The Solemn Easter Vigil service, for which Pope Pius XII gave permission in 1951 and made obligatory in 1956, is intended to show liturgically how life and grace flow to us from the death of our Lord; the Light of the World is exhibited under the symbol of the Paschal Candle, dispelling the night of sin by the light of grace; the Exultet—the Easter Proclamation—is the song that heralds Easter, singing of the brightness of the holy night of Resurrection; the Lessons taken from the ancient prophecies tell of God’s wonderful dealings with His people under the Old Covenant, faint types of the glorious happenings that were to come to pass under the New; the waters for Baptism are blessed—those waters in which those who have been buried along with Christ, die to sin and with him rise and walk in newness of life; this grace he has won for us, and in Baptism bestowed on us; by renewal of our baptismal promises we publicly announce our purpose to show forth this newness in our daily lives; and finally the Church Triumphant is called on to intercede for us, and the Mass of the resurrection begins.
The hour for beginning this solemn service should be selected so that the Mass of the Resurrection may begin about midnight; but the Bishop of the Diocese may judge it better for special reasons to begin earlier; nevertheless, this earlier start should be later than twilight, and on no account before sunset.
Lessons from the Prophecies
These four lessons from the Old Testament prepare us for what is to come.

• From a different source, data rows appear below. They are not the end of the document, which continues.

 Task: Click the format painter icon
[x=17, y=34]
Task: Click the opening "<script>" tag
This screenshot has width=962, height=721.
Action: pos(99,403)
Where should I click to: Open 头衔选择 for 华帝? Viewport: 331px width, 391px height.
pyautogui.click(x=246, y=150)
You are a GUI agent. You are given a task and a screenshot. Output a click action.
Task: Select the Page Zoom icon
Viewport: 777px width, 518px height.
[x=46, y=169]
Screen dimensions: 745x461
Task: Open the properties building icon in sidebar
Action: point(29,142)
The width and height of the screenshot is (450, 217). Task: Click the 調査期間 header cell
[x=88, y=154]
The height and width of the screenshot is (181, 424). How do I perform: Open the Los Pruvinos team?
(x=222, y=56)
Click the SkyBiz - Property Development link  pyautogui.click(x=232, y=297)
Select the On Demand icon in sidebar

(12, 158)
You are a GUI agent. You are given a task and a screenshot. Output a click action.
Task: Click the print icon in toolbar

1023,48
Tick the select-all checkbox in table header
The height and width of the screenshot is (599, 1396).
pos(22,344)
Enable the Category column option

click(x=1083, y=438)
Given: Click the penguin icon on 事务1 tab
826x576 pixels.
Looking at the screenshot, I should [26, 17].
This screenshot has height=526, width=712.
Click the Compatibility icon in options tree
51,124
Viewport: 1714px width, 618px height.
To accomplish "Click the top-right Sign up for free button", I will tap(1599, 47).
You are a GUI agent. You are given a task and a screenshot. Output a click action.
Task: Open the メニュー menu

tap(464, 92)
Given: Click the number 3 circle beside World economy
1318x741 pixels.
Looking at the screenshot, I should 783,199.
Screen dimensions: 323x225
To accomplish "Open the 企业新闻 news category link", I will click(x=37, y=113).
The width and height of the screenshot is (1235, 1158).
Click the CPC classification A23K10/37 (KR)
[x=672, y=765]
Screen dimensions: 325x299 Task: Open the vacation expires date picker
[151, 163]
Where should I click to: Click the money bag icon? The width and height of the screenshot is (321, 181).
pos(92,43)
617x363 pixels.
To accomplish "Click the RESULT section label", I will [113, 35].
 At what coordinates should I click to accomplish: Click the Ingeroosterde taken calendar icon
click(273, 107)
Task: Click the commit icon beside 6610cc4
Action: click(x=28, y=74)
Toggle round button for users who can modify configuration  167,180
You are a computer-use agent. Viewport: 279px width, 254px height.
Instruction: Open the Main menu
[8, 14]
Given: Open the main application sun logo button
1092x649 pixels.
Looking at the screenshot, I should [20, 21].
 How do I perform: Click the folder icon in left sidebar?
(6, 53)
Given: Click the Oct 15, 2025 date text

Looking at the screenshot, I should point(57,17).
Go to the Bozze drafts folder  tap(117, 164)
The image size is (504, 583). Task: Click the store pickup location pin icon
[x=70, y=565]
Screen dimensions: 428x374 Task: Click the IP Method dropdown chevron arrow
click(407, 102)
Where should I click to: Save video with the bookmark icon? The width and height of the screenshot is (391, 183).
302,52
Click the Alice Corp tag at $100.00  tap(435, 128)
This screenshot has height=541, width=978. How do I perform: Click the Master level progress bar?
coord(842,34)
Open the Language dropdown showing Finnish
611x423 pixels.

The first is the story of Creation, and the prayer at the end reminds us how God, who created us at the beginning, has more wonderfully redeemed us. The second is the story of the Exodus from Egypt, followed by the singing of Moses’ canticle of triumph after crossing the Red Sea. The prayer tells us how these wonderful events are even more wonderfully repeated now by our deliverance from the slavery of sin through the Water of Baptism. The third is one of the great prophecies of Isaias. It tells how God is going to create a new, spiritual people—His Catholic Church, and is followed by Isaias’s song about God’s favourite vineyard, His Chosen People. The prayer reminds us that we are the vineyard, cared for by God’s own hands. In the last lesson, Moses, the leader of God’s people in the Old Testament, reminds them that they must now keep the Law He has given them: and this is repeated in the Canticle of Moses which follows. We, too, must keep the New law of Christ, a law no longer of fear but of joy (Rom 8:15).